• Written tasks:
1. According to the forum thread, what cab does the original poster already own?
2. Write out the stretch of the forum thread from "Let's be honest" through "tone you want.", swapping "Mark V" for "Dual Rectifier".

begin Selection

# JCM 800 or Mesa Rectifier? HELP ME DECIDE!



## itscurbe (May 12, 2011)

I'm trying to decide between these two amps. I know the basic differences, but I haven't played with a jcm 800 in a long time (played a rectifier at the music shop only yesterday). I'm looking generally for more of a doom metal feel, or maybe a grunge type of thing. I already have a Marshall 4x12 1960s cab. Which amp should I get? hmm?

thanks people

EDIT: also, I'm considering the Axe FX standard, but if I get it I won't be able to get a proper FRFR cab for it and will just have to run it through my Sunn Coliseum Lead Amp into a regular guitar cab.


----------



## Rook (May 12, 2011)

I'd go Mesa personally, and I did.

JCM800's are great at one thing, you buys JCM800 for that sound, to me the Recto's are much more versatile and partciularly the multi-watt heads.

Let's be honest though, the two couldn't be more different when comparing high gain heads...


----------



## FretWizard88 (May 12, 2011)

You should just save your money and buy a Mark V. You can pretty much get any tone you want.


----------



## 155 (May 12, 2011)

for me the recto more versitile


----------



## Ryan-ZenGtr- (May 12, 2011)

JCM 800 2203 with ZW overdrive pedal = awesome!

end Selection
begin Supplied information

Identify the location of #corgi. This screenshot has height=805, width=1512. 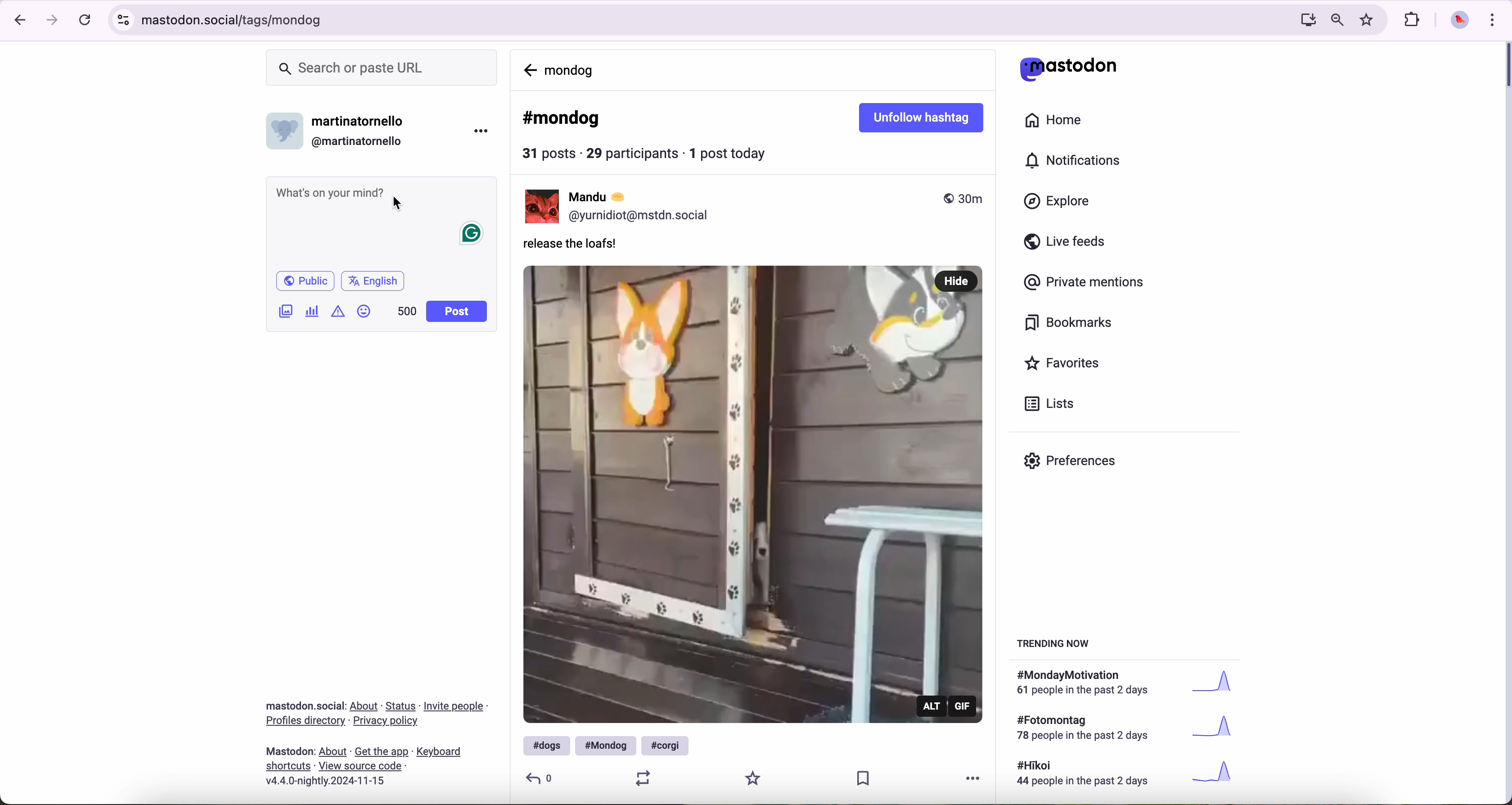
(667, 745).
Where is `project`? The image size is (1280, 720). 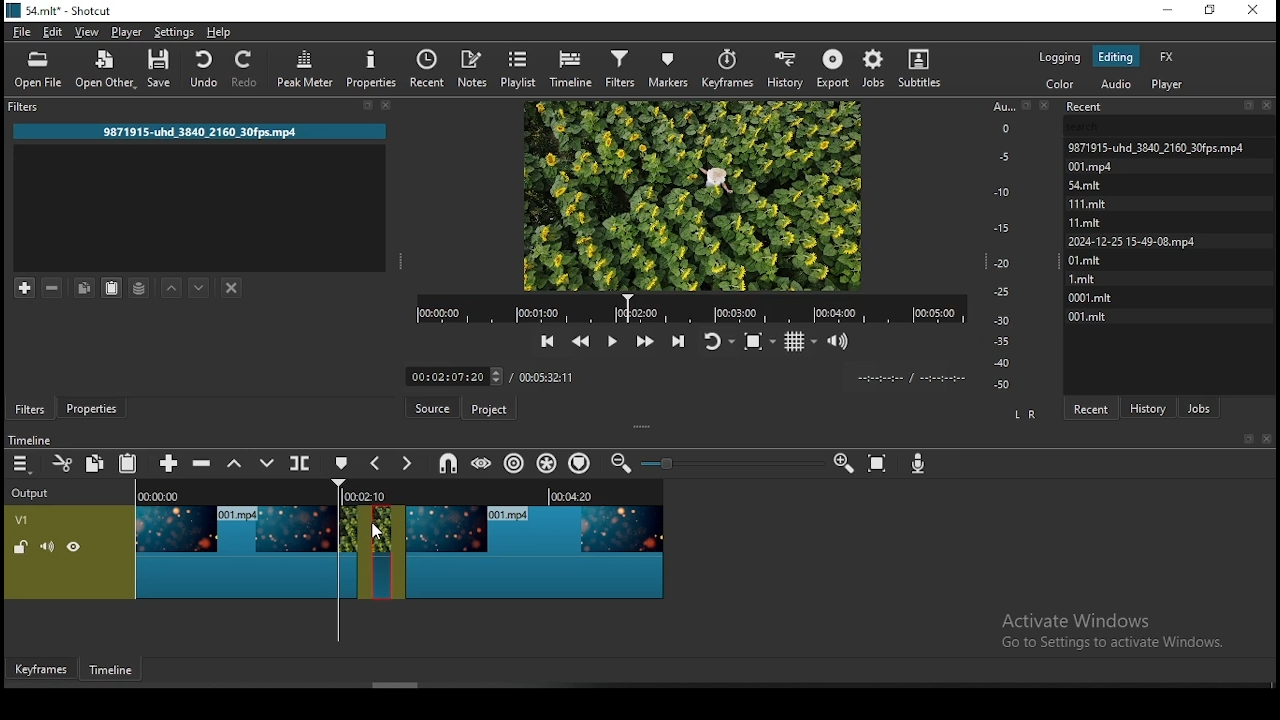 project is located at coordinates (488, 410).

end Supplied information

• Answers for the exercise:
1. A Marshall 4x12 1960s cab.

2.
Let's be honest though, the two couldn't be more different when comparing high gain heads...


----------



## FretWizard88 (May 12, 2011)

You should just save your money and buy a Dual Rectifier. You can pretty much get any tone you want.